Given instruction: Count how many lines of the data below contain the word "This", and reply with only that number.

Source data:
+---+
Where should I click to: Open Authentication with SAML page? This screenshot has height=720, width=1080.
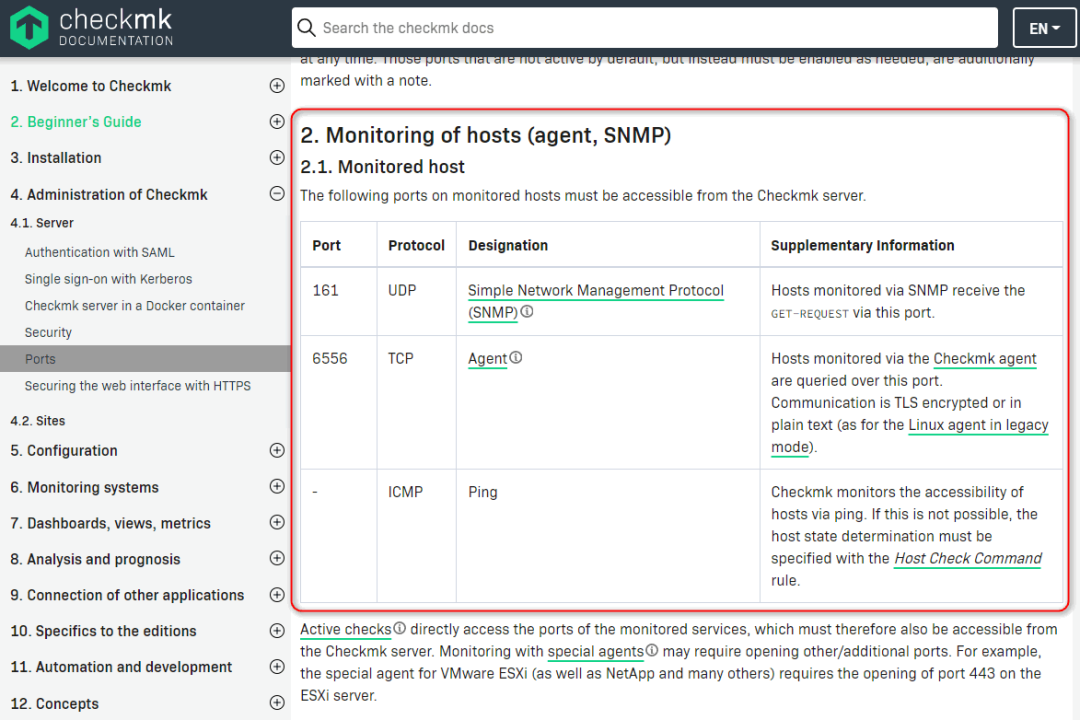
+---+
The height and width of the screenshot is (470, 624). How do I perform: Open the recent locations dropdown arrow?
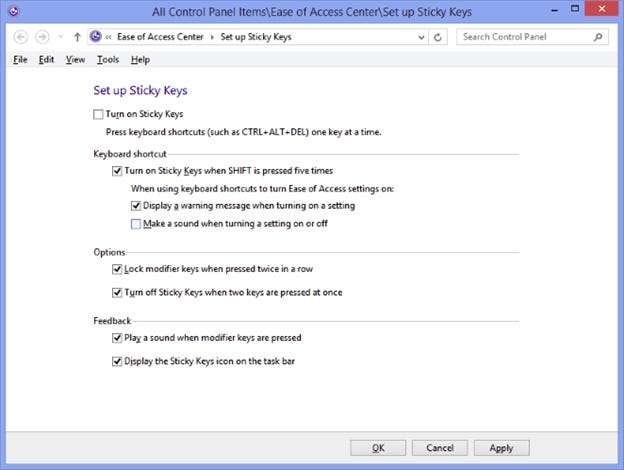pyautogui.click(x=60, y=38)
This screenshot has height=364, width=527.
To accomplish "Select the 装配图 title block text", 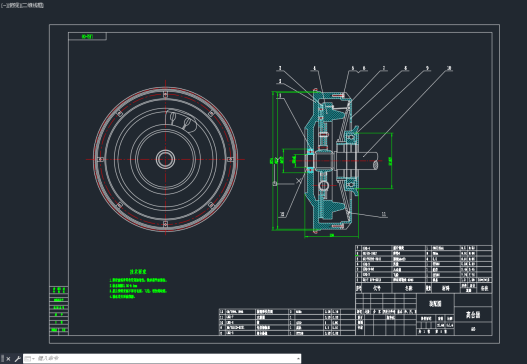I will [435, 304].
+---+
The output: 2